This repository contains the code needed to reproduce the experiments of the paper:
J. Sanz-Cruzado, N. Droukas, R. McCreadie. 2024. FAR-Trans: An Investment Dataset for Financial Asset Recommendation. IJCAI-2024 Workshop on Recommender Systems in Finance (Fin-RecSys). Jeju, South Korea, August 2024.
If you use this repository in your research / development, cite the paper.
- Javier Sanz-Cruzado, University of Glasgow (javier.sanz-cruzadopuig@glasgow.ac.uk)
- Nikolaos Droukas, National Bank of Greece
- Richard McCreadie, University of Glasgow (richard.mccreadie@glasgow.ac.uk)
This software has been tested in Python 3.9. We provide two different ways to access the library.
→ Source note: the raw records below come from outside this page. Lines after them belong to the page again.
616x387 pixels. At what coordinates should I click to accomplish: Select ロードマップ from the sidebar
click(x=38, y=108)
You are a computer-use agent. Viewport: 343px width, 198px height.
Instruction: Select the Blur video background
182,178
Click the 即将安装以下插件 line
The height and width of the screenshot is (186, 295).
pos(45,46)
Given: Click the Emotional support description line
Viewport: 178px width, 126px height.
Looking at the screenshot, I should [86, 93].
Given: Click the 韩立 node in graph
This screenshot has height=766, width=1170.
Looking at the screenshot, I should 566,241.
First, through manual installation. Second, through a Docker container image.
- Install the library requirements:
pandas==1.3.1
numpy
scikit-learn==0.24.2
joblib==1.1.0
ray==1.12.0
inspect-it==0.3.2
gdown==3.13.0
colorama==0.4.4
msgpack==1.0.3
redis==4.1.4
pyyaml==6.0
py-cpuinfo==8.0.0
aiohttp==3.8.1
mlxtend
xgboost==1.5.2
tabulate
lightgbm==3.3.2
cvxopt
psycopg2-binary
- Clone the FAR-Trans library
git clone https://github.com/JavierSanzCruza/far-trans.git
- In the same directory where FAR-Trans is stored, create a directory named
beta-recsys
- Clone the Beta-RecSys library into that directory:
git clone https://github.com/JavierSanzCruza/beta-recsys.git
- From the
beta-recsys
directory, install Beta-RecSys
cd ./beta-recsys
pip setup.py install
pip setup.py
Alternatively, we provide a Docker image to use this library. The Docker image initiates a Jupyter notebook server.
docker compose up
The Jupyter notebook server can be accessed from 'https://localhost:8888' and it will mount on a directory named 'iPythonNotebooks'.
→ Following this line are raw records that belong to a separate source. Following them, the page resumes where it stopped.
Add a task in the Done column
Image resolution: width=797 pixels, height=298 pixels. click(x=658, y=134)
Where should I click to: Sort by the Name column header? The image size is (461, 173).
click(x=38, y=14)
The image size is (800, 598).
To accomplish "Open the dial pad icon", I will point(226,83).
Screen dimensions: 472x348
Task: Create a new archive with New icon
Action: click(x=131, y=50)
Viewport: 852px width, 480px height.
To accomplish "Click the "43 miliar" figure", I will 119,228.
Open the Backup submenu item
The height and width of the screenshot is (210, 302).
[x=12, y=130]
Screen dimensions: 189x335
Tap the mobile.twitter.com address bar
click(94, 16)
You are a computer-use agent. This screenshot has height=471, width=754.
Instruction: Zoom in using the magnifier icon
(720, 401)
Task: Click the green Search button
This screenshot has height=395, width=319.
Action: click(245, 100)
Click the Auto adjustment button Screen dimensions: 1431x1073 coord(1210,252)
We provide three scripts in the code for running the experiments:
- Dataset analysis: Analyzes the asset/customer profitability over time. Command:
where
python run_dataset_analysis.py dataset_directory output_directory
- dataset_directory: route of the dataset
- output_directory: directory in which to store the results.
- Basic recommendations: Runs and executes basic, collaborative filtering and profitability prediction models. Command:
where
python run_experiments.py dataset_directory output_directory
- dataset_directory: route of the dataset
- output_directory: directory in which to store the results.
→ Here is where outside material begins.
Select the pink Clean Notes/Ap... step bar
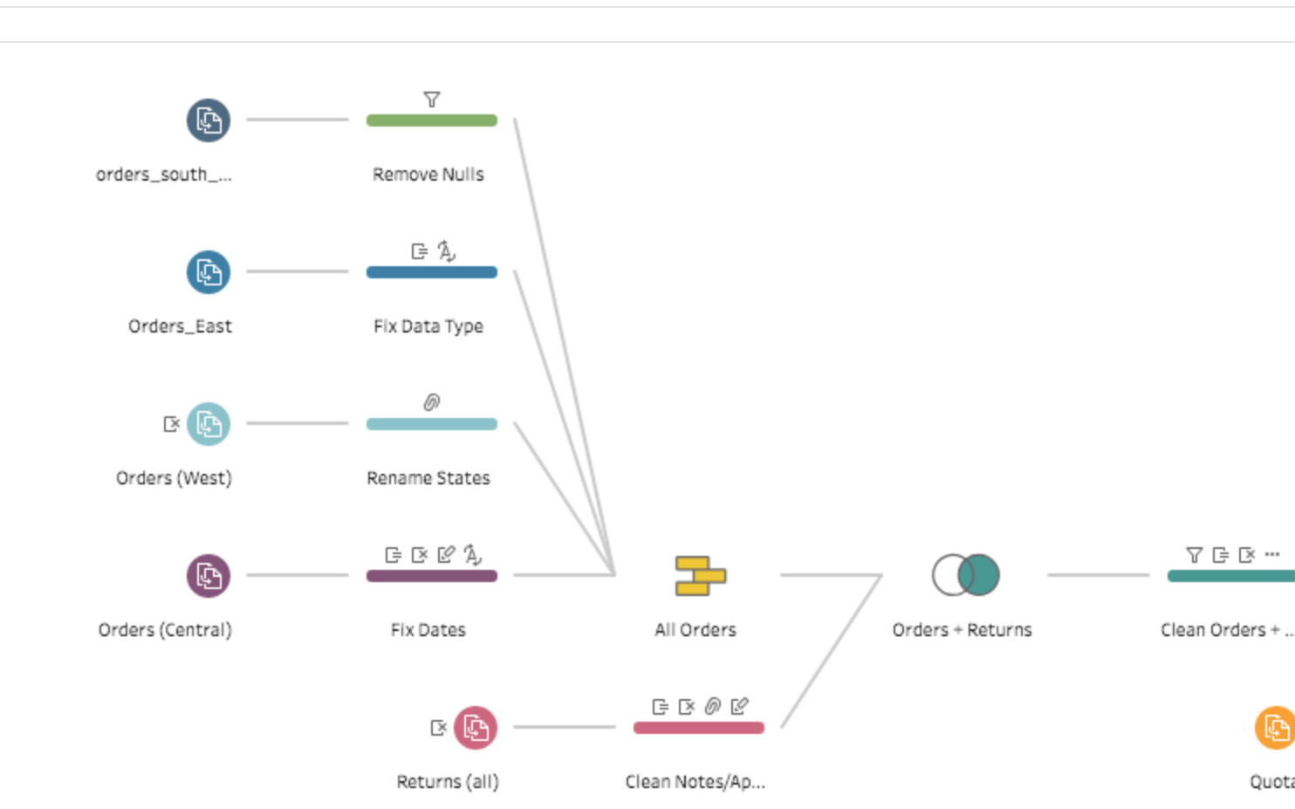Viewport: 1295px width, 809px height. point(698,728)
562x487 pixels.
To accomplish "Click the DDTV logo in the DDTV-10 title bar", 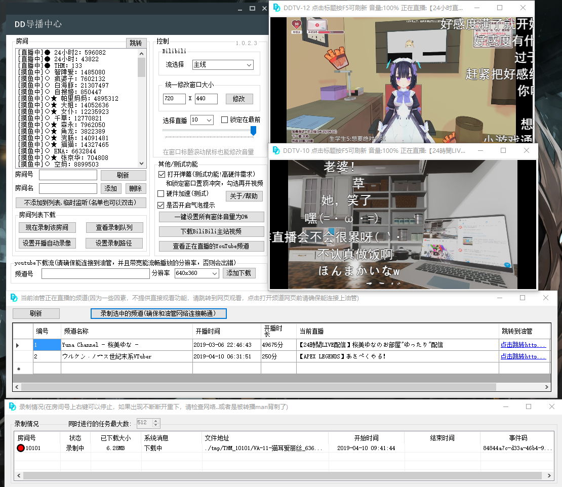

- Hybrid recommendations: Runs and executes hybrid models. Command:
where
python run_hybrid_experiments.py dataset_directory output_directory
- dataset_directory: route of the dataset
- output_directory: directory in which to store the results.
Less straightforward, we provide 3 different programs that can be run from command line.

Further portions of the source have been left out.